■ Records ■
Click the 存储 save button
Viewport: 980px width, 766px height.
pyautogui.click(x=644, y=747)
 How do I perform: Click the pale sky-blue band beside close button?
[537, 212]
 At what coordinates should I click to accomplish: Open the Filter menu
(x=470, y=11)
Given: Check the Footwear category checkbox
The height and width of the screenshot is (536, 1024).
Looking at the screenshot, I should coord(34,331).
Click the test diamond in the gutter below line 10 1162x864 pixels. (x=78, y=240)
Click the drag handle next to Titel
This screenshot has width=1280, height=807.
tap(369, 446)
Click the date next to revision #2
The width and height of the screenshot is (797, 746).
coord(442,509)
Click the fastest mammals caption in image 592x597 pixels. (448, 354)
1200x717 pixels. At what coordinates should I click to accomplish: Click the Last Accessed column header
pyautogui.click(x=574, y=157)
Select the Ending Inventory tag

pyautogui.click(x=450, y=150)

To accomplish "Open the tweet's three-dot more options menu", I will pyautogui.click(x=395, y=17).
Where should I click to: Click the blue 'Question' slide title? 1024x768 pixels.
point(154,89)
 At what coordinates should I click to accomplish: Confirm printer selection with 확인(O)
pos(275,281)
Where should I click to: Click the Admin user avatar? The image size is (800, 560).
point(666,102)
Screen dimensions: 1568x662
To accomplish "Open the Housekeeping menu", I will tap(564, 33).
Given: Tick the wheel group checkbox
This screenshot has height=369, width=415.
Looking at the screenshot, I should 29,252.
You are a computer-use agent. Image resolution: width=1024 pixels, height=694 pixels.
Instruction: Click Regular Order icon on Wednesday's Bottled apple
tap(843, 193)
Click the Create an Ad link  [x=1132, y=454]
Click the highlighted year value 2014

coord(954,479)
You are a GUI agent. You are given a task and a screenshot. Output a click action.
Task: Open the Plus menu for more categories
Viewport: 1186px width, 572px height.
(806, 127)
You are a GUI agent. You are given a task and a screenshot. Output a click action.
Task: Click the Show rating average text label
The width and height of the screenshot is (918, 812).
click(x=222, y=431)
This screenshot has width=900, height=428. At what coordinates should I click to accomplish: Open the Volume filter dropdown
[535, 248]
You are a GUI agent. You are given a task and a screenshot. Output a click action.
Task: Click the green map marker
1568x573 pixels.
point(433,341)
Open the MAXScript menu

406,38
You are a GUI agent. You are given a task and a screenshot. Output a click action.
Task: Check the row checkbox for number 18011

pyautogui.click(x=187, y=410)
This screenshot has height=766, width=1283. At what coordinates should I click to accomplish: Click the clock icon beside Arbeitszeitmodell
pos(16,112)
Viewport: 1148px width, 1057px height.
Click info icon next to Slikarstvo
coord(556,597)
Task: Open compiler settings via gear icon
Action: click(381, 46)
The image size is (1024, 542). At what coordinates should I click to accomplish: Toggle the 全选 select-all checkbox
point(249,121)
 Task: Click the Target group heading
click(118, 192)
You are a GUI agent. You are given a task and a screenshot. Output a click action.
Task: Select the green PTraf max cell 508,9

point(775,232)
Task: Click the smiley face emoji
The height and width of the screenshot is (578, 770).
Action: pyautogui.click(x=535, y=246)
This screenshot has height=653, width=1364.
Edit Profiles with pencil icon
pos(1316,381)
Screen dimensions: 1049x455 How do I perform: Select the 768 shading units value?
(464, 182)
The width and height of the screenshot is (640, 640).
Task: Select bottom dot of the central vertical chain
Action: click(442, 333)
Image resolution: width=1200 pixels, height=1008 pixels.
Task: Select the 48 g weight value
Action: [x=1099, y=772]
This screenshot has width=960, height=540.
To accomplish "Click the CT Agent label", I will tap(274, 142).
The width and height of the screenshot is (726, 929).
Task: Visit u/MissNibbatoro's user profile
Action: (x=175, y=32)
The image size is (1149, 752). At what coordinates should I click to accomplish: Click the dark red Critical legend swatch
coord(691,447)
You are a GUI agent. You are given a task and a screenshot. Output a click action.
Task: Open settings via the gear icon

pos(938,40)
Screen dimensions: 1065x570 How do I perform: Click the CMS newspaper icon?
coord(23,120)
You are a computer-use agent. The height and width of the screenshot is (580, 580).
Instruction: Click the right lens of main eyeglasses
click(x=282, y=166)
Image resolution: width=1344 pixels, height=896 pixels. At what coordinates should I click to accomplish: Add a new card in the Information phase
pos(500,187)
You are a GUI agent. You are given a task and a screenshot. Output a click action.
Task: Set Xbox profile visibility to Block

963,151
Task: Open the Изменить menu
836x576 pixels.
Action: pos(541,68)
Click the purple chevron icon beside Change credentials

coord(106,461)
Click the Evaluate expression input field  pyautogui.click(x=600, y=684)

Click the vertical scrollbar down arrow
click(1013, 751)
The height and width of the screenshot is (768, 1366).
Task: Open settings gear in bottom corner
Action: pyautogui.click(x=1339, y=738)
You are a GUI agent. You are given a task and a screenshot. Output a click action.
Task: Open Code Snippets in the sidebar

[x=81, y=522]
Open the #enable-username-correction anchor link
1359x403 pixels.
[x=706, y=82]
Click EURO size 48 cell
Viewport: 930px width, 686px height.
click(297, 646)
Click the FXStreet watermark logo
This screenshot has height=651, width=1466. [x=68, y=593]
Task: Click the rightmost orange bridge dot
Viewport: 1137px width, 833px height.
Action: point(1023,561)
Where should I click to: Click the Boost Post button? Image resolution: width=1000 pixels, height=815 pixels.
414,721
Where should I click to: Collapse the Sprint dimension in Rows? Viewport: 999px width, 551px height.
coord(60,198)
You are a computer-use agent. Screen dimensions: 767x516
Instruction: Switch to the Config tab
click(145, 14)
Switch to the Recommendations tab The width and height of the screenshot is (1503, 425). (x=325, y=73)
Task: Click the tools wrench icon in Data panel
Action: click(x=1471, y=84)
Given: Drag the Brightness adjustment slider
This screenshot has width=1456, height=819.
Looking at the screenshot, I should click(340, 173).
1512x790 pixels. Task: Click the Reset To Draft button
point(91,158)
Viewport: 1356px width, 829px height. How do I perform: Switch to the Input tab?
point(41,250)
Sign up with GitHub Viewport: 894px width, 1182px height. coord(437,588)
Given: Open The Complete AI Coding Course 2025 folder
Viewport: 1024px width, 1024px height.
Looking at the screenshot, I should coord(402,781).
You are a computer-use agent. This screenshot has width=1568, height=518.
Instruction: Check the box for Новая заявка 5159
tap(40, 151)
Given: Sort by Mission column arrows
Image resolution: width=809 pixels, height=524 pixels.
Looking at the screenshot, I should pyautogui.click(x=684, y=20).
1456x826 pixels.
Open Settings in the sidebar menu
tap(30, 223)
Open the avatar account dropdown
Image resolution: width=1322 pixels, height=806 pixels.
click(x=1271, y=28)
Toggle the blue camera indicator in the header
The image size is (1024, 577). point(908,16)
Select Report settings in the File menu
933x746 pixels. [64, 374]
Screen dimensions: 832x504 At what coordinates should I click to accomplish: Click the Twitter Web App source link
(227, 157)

■ Exercise ■
Of all the entries above, output exactly the lines between the one holding "Viewport: 1186px width, 572px height." and the one holding "Task: Click the green map marker", inclusive.

■ Result ■
Viewport: 1186px width, 572px height.
(806, 127)
You are a GUI agent. You are given a task and a screenshot. Output a click action.
Task: Click the Show rating average text label
The width and height of the screenshot is (918, 812).
click(x=222, y=431)
This screenshot has width=900, height=428. At what coordinates should I click to accomplish: Open the Volume filter dropdown
[535, 248]
You are a GUI agent. You are given a task and a screenshot. Output a click action.
Task: Click the green map marker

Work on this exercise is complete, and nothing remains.